Definition
A force or design feature that reduces or absorbs unwanted oscillation, vibration, or movement in a mechanical or instrument system, allowing it to settle quickly to a stable indication or position.
Plain English
Anything built into a system that calms down shaking, swinging, or bouncing so the system steadies out instead of overshooting back and forth.
Context Anchor
Seen in aircraft stability, landing gear, vibration, and instrument discussions where motion needs to settle smoothly.
Derivation
From the older English 'damp,' meaning to dull, deaden, or check. The same root that gives us 'dampen a sound' — to quiet it.
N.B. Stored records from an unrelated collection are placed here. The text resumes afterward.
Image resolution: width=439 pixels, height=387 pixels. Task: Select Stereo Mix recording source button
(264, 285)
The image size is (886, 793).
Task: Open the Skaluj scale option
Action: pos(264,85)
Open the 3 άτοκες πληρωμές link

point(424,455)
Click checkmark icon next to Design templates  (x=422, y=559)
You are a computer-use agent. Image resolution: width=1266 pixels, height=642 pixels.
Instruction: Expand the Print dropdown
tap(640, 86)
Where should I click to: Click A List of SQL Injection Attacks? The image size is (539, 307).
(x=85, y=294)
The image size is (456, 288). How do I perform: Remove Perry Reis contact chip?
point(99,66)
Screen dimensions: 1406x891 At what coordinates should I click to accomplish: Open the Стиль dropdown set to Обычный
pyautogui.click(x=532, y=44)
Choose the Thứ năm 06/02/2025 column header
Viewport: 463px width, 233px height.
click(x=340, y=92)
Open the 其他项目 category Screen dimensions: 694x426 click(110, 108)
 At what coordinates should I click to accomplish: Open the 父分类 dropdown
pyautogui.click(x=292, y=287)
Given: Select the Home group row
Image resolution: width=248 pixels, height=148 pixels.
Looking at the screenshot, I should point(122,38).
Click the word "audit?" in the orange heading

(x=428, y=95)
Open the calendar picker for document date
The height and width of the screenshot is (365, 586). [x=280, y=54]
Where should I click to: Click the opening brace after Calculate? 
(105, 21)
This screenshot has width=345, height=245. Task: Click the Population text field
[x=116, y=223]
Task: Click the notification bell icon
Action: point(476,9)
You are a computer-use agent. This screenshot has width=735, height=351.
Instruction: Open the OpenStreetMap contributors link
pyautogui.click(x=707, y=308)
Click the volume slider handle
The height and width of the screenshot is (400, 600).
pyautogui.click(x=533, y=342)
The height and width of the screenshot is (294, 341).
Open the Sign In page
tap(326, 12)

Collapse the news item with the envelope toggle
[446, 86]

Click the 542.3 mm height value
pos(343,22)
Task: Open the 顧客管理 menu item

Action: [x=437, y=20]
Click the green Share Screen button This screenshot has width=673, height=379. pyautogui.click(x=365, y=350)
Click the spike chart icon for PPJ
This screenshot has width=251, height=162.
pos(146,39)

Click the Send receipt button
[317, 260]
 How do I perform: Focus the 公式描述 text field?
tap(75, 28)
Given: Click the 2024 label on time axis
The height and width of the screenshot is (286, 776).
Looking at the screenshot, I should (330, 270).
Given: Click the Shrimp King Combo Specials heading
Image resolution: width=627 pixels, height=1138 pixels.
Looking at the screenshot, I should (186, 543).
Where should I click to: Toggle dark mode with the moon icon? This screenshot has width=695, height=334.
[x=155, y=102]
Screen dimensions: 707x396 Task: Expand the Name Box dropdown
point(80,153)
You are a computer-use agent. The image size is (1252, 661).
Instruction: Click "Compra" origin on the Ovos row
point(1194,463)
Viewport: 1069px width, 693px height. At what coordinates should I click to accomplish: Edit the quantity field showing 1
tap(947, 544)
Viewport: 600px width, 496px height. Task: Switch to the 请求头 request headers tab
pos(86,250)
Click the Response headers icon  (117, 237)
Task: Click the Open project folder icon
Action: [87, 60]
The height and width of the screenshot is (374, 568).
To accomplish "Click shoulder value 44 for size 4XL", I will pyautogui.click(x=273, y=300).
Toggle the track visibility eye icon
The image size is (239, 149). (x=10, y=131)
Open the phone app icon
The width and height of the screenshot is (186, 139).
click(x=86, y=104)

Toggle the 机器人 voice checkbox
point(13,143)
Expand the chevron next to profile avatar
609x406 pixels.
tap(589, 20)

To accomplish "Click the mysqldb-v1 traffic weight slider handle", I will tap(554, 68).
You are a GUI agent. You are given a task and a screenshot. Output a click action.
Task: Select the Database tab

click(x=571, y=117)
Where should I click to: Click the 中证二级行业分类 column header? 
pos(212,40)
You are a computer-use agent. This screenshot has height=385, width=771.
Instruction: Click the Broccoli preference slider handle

In engineering, damping means reducing the energy of motion, not making something wet.
Why Pilots Care
Adequate damping keeps the aircraft from developing uncontrolled oscillations that could lead to instability or loss of control.
Analogy
It is like a door closer that slows a door so it shuts smoothly instead of slamming or swinging back and forth.
Intuition Check
Do not read damping as making something damp or wet. Here it means reducing motion, vibration, or bouncing.
Example Sentence 1
The fluid inside the magnetic compass provides damping action so the card doesn't swing endlessly after a turn.
Example Sentence 2
The instrument's damping action prevented the needle from oscillating wildly during the rough landing approach.